The infections that lead to broom formation don’t do the host trees any good, of course — growth and reproduction can be seriously impaired. But animals can make use of the brooms. Spiders and insects find shelter there. Flying squirrels can nest in dwarf mistletoe brooms, and sometimes chickadees and wrens may do so too; marbled murrelets can use those brooms as nesting platforms.

A local photographer found an interesting specimen washed up on a local beach. It was a good-sized giant Pacific chiton, sometimes called a gumboot (although that name is also applied to some other chitons). It was probably moribund. This specimen was maybe about eight inches long, but they are known to reach a length of 14 inches, weighing up to four and a half pounds. They live in the lower intertidal and subtidal zones of the North Pacific, as deep as 20 meters or more, commonly clinging to rocks, but apparently they can be knocked off by heavy wave action. A muscular foot underneath the mantle provides locomotion and rock-clinging ability.
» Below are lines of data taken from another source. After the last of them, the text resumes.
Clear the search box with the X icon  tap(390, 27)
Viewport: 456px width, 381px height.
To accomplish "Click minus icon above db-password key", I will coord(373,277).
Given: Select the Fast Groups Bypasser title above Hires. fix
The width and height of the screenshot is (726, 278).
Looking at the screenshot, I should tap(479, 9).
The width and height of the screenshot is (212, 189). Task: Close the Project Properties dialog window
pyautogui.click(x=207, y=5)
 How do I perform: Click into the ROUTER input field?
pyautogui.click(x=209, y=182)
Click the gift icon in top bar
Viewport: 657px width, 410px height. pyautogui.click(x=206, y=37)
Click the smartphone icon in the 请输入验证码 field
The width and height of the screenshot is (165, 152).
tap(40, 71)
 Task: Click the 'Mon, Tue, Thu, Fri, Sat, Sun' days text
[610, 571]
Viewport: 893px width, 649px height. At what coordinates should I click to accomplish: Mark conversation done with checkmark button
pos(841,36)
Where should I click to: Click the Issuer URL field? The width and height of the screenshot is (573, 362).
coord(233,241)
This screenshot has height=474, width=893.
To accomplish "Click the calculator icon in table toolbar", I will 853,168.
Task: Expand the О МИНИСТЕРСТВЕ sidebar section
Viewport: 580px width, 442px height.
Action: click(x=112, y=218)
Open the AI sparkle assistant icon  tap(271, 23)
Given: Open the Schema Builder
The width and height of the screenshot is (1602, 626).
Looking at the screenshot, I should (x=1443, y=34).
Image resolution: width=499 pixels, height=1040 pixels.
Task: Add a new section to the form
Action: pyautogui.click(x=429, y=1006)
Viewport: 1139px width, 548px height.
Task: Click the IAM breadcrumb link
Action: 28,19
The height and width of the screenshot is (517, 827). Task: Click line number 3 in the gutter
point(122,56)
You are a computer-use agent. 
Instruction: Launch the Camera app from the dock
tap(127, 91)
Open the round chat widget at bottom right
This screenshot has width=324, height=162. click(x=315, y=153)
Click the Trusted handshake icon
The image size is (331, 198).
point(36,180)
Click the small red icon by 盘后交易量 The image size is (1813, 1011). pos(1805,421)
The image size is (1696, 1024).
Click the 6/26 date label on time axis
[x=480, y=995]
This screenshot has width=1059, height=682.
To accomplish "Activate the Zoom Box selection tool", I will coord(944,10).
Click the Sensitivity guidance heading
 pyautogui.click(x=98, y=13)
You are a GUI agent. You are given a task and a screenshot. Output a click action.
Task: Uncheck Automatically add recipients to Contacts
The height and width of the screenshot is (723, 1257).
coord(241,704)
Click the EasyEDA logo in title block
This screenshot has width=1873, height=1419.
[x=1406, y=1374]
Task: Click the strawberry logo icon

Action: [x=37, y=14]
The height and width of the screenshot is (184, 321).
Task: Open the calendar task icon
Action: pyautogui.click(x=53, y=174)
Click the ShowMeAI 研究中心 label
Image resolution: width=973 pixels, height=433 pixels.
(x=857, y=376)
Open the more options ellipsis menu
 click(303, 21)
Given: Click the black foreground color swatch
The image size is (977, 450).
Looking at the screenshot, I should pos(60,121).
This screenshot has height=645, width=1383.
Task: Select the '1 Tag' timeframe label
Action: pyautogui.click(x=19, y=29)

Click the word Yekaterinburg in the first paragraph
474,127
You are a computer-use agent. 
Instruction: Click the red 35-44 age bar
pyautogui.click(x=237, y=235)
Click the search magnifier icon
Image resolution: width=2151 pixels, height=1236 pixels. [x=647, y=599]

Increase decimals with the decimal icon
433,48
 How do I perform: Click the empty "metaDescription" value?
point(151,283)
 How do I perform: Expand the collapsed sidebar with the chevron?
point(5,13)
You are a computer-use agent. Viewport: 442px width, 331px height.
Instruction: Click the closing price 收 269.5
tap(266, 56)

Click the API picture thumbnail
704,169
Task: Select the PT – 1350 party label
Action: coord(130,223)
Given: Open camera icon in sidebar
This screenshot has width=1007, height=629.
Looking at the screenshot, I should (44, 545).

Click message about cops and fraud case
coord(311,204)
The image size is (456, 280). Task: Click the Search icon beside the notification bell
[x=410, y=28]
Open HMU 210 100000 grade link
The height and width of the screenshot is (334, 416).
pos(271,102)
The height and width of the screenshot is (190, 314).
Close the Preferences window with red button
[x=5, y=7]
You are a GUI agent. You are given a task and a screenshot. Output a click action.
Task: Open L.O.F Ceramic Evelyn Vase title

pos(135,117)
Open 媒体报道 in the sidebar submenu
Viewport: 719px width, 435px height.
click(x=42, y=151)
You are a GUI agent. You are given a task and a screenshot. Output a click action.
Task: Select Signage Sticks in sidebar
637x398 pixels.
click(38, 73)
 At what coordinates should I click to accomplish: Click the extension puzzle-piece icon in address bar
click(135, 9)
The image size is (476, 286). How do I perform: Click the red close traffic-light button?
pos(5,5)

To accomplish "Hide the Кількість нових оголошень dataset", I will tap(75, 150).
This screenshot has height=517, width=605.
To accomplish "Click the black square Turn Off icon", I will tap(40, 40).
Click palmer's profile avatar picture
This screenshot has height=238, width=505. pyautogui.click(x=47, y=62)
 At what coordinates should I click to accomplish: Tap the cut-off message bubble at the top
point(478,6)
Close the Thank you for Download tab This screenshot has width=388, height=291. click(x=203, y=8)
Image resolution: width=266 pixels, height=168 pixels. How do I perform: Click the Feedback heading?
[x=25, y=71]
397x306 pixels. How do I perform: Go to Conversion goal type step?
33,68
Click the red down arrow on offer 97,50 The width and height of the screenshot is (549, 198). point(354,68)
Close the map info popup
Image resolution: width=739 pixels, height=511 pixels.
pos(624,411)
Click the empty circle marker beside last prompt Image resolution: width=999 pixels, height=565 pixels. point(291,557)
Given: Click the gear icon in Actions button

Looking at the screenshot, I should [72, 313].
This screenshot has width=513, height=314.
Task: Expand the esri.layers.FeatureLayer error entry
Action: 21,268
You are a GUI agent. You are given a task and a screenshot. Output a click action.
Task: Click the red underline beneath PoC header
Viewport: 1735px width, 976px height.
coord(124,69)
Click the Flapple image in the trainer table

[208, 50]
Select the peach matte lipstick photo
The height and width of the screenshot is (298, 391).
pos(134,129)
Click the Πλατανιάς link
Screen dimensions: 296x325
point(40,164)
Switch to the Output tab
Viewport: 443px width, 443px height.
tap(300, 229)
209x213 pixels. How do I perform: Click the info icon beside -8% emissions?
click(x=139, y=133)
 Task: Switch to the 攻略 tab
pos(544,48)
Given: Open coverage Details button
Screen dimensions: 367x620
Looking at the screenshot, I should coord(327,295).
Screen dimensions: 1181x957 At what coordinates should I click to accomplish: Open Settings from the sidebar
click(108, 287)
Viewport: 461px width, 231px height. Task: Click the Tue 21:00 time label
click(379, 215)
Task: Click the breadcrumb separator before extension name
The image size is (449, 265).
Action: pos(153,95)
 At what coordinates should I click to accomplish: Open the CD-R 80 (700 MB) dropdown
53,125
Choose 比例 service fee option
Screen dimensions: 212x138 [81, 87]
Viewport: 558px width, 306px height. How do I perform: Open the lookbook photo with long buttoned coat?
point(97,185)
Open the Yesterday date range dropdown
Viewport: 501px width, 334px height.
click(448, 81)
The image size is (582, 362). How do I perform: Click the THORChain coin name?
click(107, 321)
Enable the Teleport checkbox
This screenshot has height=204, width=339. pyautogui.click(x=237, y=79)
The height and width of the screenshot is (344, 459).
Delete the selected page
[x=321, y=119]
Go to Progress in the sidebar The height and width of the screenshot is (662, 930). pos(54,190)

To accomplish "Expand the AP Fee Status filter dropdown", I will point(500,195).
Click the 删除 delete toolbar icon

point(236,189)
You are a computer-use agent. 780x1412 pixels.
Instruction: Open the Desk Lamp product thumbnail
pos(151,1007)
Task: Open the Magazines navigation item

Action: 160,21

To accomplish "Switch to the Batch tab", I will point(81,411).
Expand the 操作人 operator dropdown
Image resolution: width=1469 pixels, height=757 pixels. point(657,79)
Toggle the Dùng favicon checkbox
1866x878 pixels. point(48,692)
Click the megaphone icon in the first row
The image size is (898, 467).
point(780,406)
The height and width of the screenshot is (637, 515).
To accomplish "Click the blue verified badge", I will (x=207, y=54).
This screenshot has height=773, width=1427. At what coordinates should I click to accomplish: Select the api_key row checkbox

They are reported to be able to breathe air, if their gills (between the girdle and the foot) are moist.

This species is the biggest chiton in the world. Its proper name is Cryptochiton stelleri, “crypto” referring to the fact that its hard dorsal plates (or valves) are covered by a leathery girdle or mantle that covers the entire back, so the plates don’t show at all (except in young juveniles). The plates are made mostly of a form of calcium carbonate, not at all like vertebrate bones. The leathery girdle often has a reddish color, due mostly to red algae living on it, although we have sometimes found small specimens that were not that color.

The underside of a giant chiton shows the muscular foot, with the mouth at one end; the colorful mantle is curled around the body. (Photo by Helen Unruh)

The underside of a giant chiton shows the muscular foot, with the mouth at one end; the colorful mantle is curled around the body. (Photo by Helen Unruh)

Giant chitons are active mostly at night. They forage on algae, scraping them from rocks with a toothy, tongue-like radula, as well as kelp and sea lettuce. The teeth are extremely hard and sharp, containing a mineral called magnetite, which contains iron oxides. Remarkably, giant chitons are reported to synthesize that mineral, which is usually formed by geological processes. Another iron-containing mineral (santabarabaraite, recently discovered) is said to enclose part of the teeth.

Giant Pacific chitons can live at least 20 years, maybe as much as 40 years. I have not found information about the age at which they reach maturity. They spawn in spring, the females laying strings of eggs that get fertilized by nearby males. The egg strings soon break up and the eggs scatter. When the eggs hatch, the larvae feed on phytoplankton. According to experimental laboratory research (which found results different from some earlier work), larvae keep the larval morphology for variable periods (from a few days to weeks), and then they metamorphose to adults. Rudiments of the dorsal plates begin to appear in late larval stages, only seven of them at first — the eighth one comes a bit later. They start to calcify after metamorphosis.

A number of other critters are reported to live with this chiton as commensals — doing no harm. Polychaete worms (aka bristle worms) and scale worms may live in the mantle groove, and tiny pea crabs may live in the gills. Predators reportedly include sea stars, certain fish, river otters, a snail, and humans.

• Mary F. Willson is a retired professor of ecology. “On The Trails” appears every Wednesday in the Juneau Empire.